Texto fuente =
■ ■ ■ ■ ■

Cada vez que pienso en esto traigo a la memoria el discurso de Leonel Fernández ante la Asamblea Nacional en su tercera juramentación como presidente. Fernández, para justificar la gloriosa “revolución” implantada por el PLD y su necesidad de permanecer en el poder hasta el 2044, ofrecía, como indicadores del progreso, la cantidad de electrodomésticos, carros nuevos, franquicias y computadoras que habían adquirido los dominicanos, al tiempo de presentar impresionantes vistas panorámicas de la ciudad de Santo Domingo poblada por un promontorio de altas torres. Esta concepción del progreso es catastrófica, porque el bienestar material es efecto y no causa de la riqueza espiritual; no hay sociedad que haya dejado el atraso invirtiendo esta ecuación. No hay forma de concebir un orden material a partir de un caos mental.

■ ■ ■ ■ ■

Listado de datos =
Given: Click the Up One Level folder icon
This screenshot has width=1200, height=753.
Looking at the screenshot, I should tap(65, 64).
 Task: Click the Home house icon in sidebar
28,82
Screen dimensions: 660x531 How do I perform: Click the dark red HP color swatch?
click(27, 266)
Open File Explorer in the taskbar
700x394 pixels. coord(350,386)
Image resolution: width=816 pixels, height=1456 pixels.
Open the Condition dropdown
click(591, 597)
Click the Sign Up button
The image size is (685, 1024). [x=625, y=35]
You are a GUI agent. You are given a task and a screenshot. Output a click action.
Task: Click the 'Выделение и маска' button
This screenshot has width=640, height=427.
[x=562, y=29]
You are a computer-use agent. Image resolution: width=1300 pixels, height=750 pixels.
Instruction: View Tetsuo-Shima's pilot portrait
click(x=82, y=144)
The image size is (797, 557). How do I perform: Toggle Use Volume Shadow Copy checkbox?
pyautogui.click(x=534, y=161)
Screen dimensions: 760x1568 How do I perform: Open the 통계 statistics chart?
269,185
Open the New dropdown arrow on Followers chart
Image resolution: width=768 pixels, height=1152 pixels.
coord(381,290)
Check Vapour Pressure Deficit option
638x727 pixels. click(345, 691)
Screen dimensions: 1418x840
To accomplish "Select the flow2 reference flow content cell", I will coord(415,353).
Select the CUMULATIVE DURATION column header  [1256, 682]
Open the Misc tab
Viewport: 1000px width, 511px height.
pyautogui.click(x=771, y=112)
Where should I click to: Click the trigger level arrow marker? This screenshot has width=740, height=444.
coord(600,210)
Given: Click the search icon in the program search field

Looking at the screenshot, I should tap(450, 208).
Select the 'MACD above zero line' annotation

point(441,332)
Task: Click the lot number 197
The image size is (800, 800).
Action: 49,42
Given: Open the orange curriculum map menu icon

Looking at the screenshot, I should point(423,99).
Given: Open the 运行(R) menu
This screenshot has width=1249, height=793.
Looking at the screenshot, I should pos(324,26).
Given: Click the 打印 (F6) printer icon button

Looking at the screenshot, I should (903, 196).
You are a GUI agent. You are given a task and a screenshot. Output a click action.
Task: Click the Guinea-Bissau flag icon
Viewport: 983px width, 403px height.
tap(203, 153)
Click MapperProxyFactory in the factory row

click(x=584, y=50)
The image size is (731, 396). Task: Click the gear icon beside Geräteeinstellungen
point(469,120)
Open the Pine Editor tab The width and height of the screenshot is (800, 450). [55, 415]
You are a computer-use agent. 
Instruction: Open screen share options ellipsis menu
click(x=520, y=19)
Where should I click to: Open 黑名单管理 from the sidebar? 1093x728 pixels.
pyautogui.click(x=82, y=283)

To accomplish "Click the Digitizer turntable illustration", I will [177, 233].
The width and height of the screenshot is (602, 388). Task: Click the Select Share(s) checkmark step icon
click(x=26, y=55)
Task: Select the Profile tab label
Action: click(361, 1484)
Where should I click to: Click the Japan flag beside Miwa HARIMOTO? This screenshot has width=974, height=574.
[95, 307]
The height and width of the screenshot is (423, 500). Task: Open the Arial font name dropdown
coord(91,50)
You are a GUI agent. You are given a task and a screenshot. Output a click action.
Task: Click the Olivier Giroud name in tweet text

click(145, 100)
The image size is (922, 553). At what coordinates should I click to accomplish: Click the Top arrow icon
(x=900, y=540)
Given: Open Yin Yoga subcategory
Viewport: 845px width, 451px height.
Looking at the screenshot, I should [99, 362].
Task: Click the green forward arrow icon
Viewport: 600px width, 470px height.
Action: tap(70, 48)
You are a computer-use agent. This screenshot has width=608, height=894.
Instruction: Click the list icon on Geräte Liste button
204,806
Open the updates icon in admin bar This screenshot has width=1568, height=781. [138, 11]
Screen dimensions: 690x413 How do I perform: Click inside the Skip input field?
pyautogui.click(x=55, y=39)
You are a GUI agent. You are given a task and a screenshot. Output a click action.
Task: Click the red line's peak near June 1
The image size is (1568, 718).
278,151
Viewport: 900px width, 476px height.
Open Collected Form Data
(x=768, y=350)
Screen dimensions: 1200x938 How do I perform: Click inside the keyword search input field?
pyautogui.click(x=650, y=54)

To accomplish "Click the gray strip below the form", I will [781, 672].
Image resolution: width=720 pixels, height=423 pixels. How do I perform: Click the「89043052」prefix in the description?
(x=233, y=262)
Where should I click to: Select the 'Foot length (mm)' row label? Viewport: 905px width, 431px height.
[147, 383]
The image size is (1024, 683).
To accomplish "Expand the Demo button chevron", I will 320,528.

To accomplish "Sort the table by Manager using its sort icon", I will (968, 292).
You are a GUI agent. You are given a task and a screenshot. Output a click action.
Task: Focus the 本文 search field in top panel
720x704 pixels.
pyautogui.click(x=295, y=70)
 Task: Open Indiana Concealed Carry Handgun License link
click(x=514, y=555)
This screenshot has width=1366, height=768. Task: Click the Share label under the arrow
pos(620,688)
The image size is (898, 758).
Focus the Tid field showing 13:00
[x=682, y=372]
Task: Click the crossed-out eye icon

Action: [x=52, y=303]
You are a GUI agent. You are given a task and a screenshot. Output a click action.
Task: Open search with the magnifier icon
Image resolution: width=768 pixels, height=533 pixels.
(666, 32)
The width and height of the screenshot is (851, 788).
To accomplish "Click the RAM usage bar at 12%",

■ ■ ■ ■ ■

Acciones por realizar =
[1] Responde estas preguntas sobre el texto acerca del discurso de Leonel Fernández:
(a) ¿Ante qué institución pronunció Fernández el discurso y en qué ocasión?
(b) ¿Hasta qué año dice el texto que el PLD necesitaba permanecer en el poder?
(c) Según el texto, ¿el bienestar material es causa o efecto de la riqueza espiritual?
[2] Indica si cada afirmación concuerda con el texto sobre el discurso de Leonel Fernández. Responde sí o no y cita las palabras del texto que lo deciden.
(a) Fernández mostró vistas panorámicas de la ciudad de Santiago.
(b) El autor califica de catastrófica esa concepción del progreso.
(c) Según el texto, algunas sociedades salieron del atraso invirtiendo esa ecuación.
[3] Prosigue el texto sobre el discurso de Leonel Fernández a partir de su última oración.

Respuestas por tarea =
[1]
(a) Ante la Asamblea Nacional, en su tercera juramentación como presidente.
(b) Hasta el 2044.
(c) Es efecto.

[2]
(a) No: «vistas panorámicas de la ciudad de Santo Domingo».
(b) Sí: «Esta concepción del progreso es catastrófica».
(c) No: «no hay sociedad que haya dejado el atraso invirtiendo esta ecuación».

[3]
Somos una sociedad predominantemente joven que aspira a que el Estado y la sociedad les retribuyan sus aportes, pero los caminos para alcanzar una realización deseable resultan largos y sinuosos. Hoy se amontonan generaciones bajo la sombra de una pobreza material y de espíritu tentada a buscar atajos; profesionales deficientes que salen a dar tumbos con títulos humedecidos por el sudor axilar; maestros funcionalmente analfabetas enseñando lo que no saben; máquinas tituladoras certificadas como “universidades” por la irresponsabilidad política para avalar la mediocridad; políticas públicas educativas andando a ciegas por los caminos de la improvisación. Se limpian las apariencias con el brillo de la modernidad para hacernos creer que progresamos y mantener mitigadas las fuerzas de nuestra intolerancia. Así marcha la vida como un carrusel cansado avanzando hacia el regreso.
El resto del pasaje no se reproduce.